Las cosas son así, y más vale no andar moralizando sobre ellas o haciendo preguntas sin sentido igualmente. Por ejemplo: cómo se transmitirá el sentido de la historia con ese corte o ese aislamiento de generaciones? Porque ¿a quién le interesa en nuestra cultura el sentido de la historia? Las mismas viejas obras de la literatura o el arte, ante las que siempre se ha mostrado admiración y que en realidad eran la expresión de lo más alto del espíritu humano, no es seguro que puedan ser ya entendidas sin las suficientes rejuvenecedoras mediaciones; y, al paso que vamos, el espacio que deberán ocupar las notas en una edición de la Biblia o de Homero, pongamos por caso, tendrá que ser mayor que el texto. Porque habrá que explicar, por ejemplo, a los lectores hasta lo que es un adobe o el misterioso sentimiento que hacía que Penélope esperase durante tanto tiempo la vuelta de su marido, empeñado en una excursión o viaje de placer sin tampoco mucho sentido. ¡Tan carrozas o canicas o cercanas al hoyo del olvido se han tornado tantas cosas!

Lo que también tiene su mica salis y seguramente sus propias esperanzas. Porque si Bernanos vio claro y está en lo cierto cuando con su profunda cólera afirmaba que las guerras eran inventos de viejos impotentes y envidiosos para arrumbar en ellas ese aroma de prístina pureza que cada generación joven trae consigo, deberíamos concluir que ya no habrá más guerras. Lo que no es seguro, sin embargo, sobre todo después de contemplar cómo muchos jóvenes aplauden a ciertos viejos y su mensaje de muerte o se aprestan a morir ellos mismos por ese mensaje.

Cicerón se acababa de casar con una muchachita de 20 años cuando en el De senectute hizo el elogio de su vejez y de todas las vejeces. Siempre son así de relativos estos planteamientos filosóficos. E incluso los administrativos: ya lo veremos.

Qué harás →
(a) Según el pasaje, ¿cuántos años tenía la muchacha con la que Cicerón se acababa de casar cuando escribió el De senectute?
(b) Reescribe el fragmento del pasaje que empieza con "Lo que también" y continúa hasta "por ese mensaje.", poniendo "batallas" en lugar de "guerras".

Extracto del conjunto →
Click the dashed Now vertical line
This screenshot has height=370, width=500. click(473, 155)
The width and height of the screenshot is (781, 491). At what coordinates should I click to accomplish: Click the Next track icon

Respuestas correctas →
(a) Tenía 20 años.

(b)
Lo que también tiene su mica salis y seguramente sus propias esperanzas. Porque si Bernanos vio claro y está en lo cierto cuando con su profunda cólera afirmaba que las batallas eran inventos de viejos impotentes y envidiosos para arrumbar en ellas ese aroma de prístina pureza que cada generación joven trae consigo, deberíamos concluir que ya no habrá más batallas. Lo que no es seguro, sin embargo, sobre todo después de contemplar cómo muchos jóvenes aplauden a ciertos viejos y su mensaje de muerte o se aprestan a morir ellos mismos por ese mensaje.